Problem set:
1. Please replace "untrained person" with "new employee" in the post on SBS workstation admin rights, from "As bad, if not" up to and including "news:OyqdBaePEHA.1036@TK2MSFTNGP09.phx.gbl...", and give that passage.
2. Write what comes next in the post on SBS workstation admin rights, picking up right after its last line.

Excerpted text:
## Start

With these mostly young men, they don't understand why they can't do
"anything they want" with the company computer. Even if this problem with
the mortgage software (in this particular case) did not exist, there would
still be the problem of them demanding from computer un-savvy, to say the
least, management, that they be able to install what ever they want on the
company computer.
Add to this that there are 10 to 15 of these young people and only 4
computers, and you can see that what pleases user1 does not please user2,
etc. They all take turns, and some remember to log off, some don't. Sally
likes blue on green type, Fred likes green on blue.
I am not upset over this, it is a job of training the management and the
users. What I am upset about is the extensive use of the administrators
group on the local workstation. Unless the end user is an administrator,
he/she complains and management does not want to hear that. If the users
are complaining, the consultant MUST NOT BE doing his/her job. But if
EVERYONE is an administrator, each user is at the mercy of ALL of the others
to keep the apps, printers, etc. intact.
Not my idea of good housekeeping. To paraphrase Martha Stewart, "That's NOT
a good thing!"
As bad, if not worse, I think, is that just to install the SBS client and
all the software and user rights, the Administrator must visit every
workstation. Makes for a long, long day if there are 20 or 50 or 75
workstations joining the new SBS network. If one wants to share the load
with an employee of the organization one must make that person an
administrator before they really know anything at all. True, you could then
go back and change the password for the "asst_admin" if you wanted, but just
to get the workstation to join the domain requires admin status, and
therefore the disclosing of more than an untrained person should probably
know.
Anna
"Jeff Middleton [SBS-MVP]" <jeff@cfisolutions.com> wrote in message
news:OyqdBaePEHA.1036@TK2MSFTNGP09.phx.gbl...
> As was indicated by a couple of people in this thread, you find that
adding
> the users to Domain Admins solves the problem because when SBS configures
> the workstations joining the domain, it ensures that the Domain
> Administrators account is a member of Local Administrators on each
> workstation. Hence, making a user a member of Domain Admins has the impact
> of making them Local Adminstators at their own station. Make sense?

## End

Raw data:
## Start

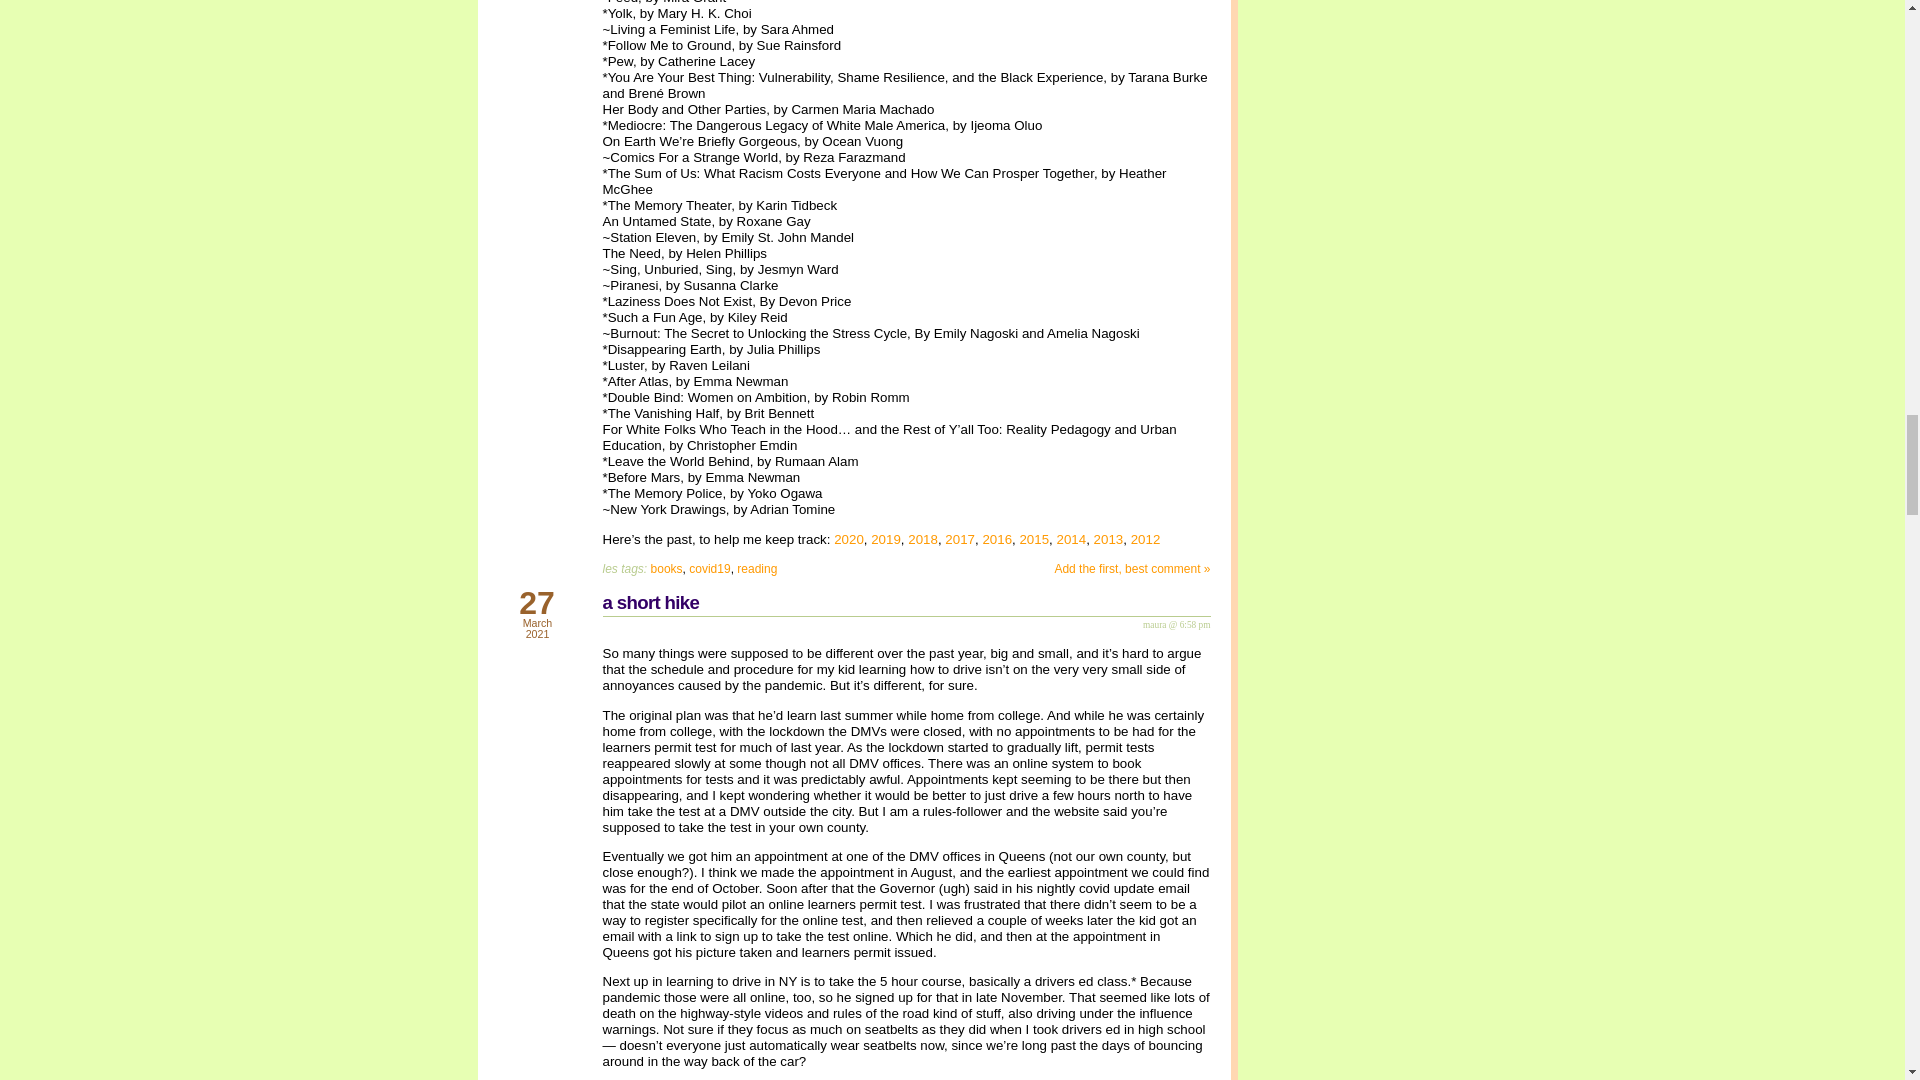  I want to click on 2015, so click(1034, 539).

## End

Results:
1.
As bad, if not worse, I think, is that just to install the SBS client and
all the software and user rights, the Administrator must visit every
workstation. Makes for a long, long day if there are 20 or 50 or 75
workstations joining the new SBS network. If one wants to share the load
with an employee of the organization one must make that person an
administrator before they really know anything at all. True, you could then
go back and change the password for the "asst_admin" if you wanted, but just
to get the workstation to join the domain requires admin status, and
therefore the disclosing of more than an new employee should probably
know.
Anna
"Jeff Middleton [SBS-MVP]" <jeff@cfisolutions.com> wrote in message
news:OyqdBaePEHA.1036@TK2MSFTNGP09.phx.gbl...

2.
>
> So as was indicated, if you go to each machine and make Domain Users a
> member of Local Administrators, you have accomplished the same result at
> that workstation but, really you haven't done a good thing. Effectively,
you
> have established that every account in the domain is now a workstations
> administrator, and this is begging for troubles. Still, a lot of people do
> that.
>
> If you ran the SBS wizards to setup every user per workstation they use, I
> believe that SBS still makes that user a member of the Local Workstation
> Administrators. At that point, you have limited the power to a one to one
> relationship of the users at their own workstation, but that still isn't
> great, but it's better.
>
> Ideally, what you really want to do is solve the reason that the
application
> is causing this grief. That would be to determine if the application is
> requiring full permissions to a particular folder, or to a particular
> section of the registry on the workstation that normal users don't have
> permissions to control, just read permissions. If it's a folder, you can
> change the permissions to be "Domain Users: Full Control" and now you have
> really done a nice thing. Your users have full control over the specific
> folder the application in question is worried about, but you don't have to
> make your users members of Administrator anywhere. The same process
applies
> for registry locations, but it's a bit less obvious when this goes on.
>
>
> "Dave Nickason [SBS MVP]" <gwdibble@NOSPAM.frontiernet.net> wrote in
message
> news:%23judI$cPEHA.3044@TK2MSFTNGP10.phx.gbl...
> > What happens if you go into the security settings of the folder in
> question,
> > and give whatever permission Administrators have to Authenticated Users?
> > Theoretically, that would solve the problem.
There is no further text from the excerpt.